START The data

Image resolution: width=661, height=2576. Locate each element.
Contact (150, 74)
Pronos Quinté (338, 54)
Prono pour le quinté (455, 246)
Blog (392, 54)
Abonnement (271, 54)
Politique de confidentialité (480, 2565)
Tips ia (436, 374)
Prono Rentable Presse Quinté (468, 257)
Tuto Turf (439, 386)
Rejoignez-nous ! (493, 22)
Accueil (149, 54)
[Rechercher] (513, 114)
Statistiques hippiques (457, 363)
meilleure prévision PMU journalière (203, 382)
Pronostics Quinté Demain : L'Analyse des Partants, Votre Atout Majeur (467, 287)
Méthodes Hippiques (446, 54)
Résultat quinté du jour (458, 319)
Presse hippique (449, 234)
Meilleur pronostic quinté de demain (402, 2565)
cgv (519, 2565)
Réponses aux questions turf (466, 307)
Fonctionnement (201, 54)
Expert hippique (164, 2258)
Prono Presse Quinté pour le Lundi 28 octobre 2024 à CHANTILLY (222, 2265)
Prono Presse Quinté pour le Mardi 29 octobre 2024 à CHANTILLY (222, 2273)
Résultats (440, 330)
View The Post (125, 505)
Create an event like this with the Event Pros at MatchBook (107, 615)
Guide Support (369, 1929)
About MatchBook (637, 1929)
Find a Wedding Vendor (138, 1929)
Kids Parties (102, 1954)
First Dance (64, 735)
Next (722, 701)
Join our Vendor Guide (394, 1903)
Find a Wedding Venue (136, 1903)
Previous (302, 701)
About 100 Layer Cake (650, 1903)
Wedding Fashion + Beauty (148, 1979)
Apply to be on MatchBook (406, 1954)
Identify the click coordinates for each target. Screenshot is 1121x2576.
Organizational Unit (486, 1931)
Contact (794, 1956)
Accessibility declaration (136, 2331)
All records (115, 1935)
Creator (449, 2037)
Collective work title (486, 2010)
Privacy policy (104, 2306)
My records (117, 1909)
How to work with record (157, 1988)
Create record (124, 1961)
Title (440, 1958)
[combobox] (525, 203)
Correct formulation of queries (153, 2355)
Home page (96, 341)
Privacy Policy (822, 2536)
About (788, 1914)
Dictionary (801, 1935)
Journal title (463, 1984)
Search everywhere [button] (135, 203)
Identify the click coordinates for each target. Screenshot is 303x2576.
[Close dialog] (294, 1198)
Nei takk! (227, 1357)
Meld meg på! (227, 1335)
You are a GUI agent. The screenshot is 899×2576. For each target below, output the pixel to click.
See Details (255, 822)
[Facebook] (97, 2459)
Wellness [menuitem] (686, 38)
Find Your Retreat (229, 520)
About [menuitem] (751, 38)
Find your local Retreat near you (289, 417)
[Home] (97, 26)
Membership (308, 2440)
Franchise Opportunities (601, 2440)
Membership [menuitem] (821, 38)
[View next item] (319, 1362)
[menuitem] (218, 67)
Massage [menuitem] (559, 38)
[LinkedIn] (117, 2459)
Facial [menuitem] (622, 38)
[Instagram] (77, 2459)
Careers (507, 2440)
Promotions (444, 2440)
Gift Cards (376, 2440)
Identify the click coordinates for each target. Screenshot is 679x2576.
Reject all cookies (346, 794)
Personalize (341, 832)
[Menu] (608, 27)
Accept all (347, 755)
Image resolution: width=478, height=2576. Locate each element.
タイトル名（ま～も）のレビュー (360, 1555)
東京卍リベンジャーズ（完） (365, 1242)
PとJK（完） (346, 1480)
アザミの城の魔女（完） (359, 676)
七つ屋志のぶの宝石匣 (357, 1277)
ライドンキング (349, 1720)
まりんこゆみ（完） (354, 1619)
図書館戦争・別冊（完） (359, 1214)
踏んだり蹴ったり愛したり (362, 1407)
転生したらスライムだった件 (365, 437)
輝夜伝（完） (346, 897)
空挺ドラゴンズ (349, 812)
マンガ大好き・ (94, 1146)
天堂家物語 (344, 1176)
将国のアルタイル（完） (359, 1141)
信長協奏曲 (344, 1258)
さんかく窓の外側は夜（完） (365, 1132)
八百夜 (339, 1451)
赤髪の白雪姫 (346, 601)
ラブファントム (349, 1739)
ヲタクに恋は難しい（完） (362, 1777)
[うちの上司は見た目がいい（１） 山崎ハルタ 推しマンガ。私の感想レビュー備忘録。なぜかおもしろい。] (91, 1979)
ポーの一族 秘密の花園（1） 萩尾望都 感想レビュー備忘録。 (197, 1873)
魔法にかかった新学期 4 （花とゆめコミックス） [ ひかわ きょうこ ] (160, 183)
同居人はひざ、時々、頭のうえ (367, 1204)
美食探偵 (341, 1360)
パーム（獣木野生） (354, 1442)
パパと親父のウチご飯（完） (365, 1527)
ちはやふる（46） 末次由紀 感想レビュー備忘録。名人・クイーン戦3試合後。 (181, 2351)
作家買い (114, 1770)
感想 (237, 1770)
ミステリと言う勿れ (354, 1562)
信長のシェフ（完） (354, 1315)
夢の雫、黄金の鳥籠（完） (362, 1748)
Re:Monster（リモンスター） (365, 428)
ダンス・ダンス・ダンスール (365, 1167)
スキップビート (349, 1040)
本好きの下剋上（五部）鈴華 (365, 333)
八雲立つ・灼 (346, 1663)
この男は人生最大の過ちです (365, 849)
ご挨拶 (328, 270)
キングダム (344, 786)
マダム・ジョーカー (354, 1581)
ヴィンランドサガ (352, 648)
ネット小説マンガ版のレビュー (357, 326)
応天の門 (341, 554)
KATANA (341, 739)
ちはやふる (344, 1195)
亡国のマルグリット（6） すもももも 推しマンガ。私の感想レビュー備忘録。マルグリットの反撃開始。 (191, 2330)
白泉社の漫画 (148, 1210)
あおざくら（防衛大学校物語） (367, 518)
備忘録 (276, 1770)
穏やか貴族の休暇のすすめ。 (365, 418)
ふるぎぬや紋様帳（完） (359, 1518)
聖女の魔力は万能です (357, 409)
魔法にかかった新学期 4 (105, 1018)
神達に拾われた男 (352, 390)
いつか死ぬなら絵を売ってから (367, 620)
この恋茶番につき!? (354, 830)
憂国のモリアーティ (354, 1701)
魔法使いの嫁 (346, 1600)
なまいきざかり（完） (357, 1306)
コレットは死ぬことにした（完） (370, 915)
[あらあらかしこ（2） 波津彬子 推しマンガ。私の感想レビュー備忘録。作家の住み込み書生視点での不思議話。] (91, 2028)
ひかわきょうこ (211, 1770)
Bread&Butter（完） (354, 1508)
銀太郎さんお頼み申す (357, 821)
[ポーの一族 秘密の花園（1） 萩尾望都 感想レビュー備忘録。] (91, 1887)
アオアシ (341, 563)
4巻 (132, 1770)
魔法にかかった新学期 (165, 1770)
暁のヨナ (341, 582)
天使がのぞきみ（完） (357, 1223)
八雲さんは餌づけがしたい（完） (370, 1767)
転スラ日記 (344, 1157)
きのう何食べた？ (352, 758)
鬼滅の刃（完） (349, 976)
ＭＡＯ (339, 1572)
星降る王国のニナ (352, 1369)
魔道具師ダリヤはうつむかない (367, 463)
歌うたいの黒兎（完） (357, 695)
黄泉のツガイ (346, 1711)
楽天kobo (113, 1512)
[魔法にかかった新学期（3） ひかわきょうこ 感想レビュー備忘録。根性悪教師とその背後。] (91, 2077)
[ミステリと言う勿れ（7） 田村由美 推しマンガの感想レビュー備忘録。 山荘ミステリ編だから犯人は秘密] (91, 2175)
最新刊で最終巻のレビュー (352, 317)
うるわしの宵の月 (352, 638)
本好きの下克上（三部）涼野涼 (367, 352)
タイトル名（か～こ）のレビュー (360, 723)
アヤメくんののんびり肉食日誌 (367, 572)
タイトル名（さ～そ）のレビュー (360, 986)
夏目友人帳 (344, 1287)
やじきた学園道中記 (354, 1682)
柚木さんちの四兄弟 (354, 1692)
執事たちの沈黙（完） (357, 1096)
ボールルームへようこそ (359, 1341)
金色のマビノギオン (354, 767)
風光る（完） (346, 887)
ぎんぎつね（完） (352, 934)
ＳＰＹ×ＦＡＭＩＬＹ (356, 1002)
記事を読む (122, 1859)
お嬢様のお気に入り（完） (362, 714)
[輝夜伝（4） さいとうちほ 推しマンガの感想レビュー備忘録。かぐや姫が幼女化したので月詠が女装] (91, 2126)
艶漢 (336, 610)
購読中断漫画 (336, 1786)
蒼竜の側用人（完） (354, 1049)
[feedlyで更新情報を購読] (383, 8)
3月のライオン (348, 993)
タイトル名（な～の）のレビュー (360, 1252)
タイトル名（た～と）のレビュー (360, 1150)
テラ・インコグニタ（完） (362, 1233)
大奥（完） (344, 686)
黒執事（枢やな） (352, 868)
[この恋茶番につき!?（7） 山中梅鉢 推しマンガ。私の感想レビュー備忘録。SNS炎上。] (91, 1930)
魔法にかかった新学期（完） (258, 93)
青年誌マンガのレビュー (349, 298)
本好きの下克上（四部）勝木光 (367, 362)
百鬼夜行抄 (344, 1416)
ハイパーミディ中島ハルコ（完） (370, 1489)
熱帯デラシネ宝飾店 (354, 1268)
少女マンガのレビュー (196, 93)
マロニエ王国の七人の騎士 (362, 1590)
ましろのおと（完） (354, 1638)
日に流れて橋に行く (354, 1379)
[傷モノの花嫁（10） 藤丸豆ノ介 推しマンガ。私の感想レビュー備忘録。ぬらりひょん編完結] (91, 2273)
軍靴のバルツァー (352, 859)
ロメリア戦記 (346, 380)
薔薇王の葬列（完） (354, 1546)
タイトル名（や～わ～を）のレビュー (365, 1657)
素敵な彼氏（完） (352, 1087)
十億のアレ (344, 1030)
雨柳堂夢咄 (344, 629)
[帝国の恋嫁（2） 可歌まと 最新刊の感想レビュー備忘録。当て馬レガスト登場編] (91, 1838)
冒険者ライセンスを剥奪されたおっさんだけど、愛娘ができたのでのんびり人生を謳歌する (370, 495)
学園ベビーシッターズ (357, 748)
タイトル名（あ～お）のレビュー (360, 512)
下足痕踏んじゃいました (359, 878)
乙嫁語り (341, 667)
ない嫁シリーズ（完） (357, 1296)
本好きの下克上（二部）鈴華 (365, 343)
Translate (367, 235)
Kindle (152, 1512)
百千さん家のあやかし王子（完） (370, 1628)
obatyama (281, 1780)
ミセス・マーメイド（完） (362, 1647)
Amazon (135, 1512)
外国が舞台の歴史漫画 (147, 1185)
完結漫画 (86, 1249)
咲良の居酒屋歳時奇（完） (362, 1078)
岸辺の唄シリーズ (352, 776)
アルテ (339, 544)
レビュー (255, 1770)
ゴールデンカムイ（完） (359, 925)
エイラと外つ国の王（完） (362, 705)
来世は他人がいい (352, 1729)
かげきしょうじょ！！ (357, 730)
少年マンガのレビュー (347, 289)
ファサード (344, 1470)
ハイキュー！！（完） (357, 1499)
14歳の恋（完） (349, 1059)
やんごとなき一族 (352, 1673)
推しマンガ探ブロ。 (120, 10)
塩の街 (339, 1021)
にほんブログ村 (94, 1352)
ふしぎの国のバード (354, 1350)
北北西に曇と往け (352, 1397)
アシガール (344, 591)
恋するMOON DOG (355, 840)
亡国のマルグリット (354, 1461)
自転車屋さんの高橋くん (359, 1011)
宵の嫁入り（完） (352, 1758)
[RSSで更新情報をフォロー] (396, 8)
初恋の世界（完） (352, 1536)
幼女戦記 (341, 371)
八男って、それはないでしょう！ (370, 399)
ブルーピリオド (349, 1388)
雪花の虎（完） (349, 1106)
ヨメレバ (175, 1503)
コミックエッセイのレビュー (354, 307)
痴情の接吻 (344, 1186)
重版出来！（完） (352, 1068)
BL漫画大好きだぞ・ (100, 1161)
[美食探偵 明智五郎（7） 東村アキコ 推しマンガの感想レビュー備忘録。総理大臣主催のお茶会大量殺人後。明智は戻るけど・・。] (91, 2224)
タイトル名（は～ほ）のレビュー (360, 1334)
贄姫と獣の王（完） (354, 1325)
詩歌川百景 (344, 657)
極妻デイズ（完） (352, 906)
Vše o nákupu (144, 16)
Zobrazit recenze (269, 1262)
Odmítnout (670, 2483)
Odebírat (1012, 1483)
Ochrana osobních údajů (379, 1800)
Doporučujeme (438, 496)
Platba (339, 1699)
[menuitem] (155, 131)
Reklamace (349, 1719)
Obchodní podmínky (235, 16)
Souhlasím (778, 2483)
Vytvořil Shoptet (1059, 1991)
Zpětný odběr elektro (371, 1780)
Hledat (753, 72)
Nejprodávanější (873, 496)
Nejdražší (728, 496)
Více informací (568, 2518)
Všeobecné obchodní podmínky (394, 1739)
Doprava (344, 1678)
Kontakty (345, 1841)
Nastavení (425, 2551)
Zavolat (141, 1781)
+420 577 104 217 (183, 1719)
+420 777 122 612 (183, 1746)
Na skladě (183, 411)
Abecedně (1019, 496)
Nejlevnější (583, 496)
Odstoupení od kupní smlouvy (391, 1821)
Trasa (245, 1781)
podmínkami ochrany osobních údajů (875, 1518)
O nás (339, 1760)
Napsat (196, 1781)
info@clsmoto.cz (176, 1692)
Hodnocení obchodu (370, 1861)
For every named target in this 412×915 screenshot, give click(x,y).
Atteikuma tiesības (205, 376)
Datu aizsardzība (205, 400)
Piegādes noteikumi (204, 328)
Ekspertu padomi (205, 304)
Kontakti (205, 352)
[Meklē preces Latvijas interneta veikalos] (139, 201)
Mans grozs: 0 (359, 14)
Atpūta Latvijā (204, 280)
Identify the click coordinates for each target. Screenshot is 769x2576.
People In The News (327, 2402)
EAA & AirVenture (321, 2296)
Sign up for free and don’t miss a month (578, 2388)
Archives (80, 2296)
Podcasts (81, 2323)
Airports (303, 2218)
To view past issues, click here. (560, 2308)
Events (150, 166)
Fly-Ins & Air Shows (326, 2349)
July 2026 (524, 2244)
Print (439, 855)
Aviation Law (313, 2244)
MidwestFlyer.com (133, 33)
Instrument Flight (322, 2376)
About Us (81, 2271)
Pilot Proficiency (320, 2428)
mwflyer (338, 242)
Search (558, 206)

END The data

Work instruction
Copy out the range of lines above starting at the line with "Translate (367, 235)" and ending at the line with "14歳の恋（完） (349, 1059)", exactly and including both.

Task solution
Translate (367, 235)
Kindle (152, 1512)
百千さん家のあやかし王子（完） (370, 1628)
obatyama (281, 1780)
ミセス・マーメイド（完） (362, 1647)
Amazon (135, 1512)
外国が舞台の歴史漫画 (147, 1185)
完結漫画 (86, 1249)
咲良の居酒屋歳時奇（完） (362, 1078)
岸辺の唄シリーズ (352, 776)
アルテ (339, 544)
レビュー (255, 1770)
ゴールデンカムイ（完） (359, 925)
エイラと外つ国の王（完） (362, 705)
来世は他人がいい (352, 1729)
かげきしょうじょ！！ (357, 730)
少年マンガのレビュー (347, 289)
ファサード (344, 1470)
ハイキュー！！（完） (357, 1499)
14歳の恋（完） (349, 1059)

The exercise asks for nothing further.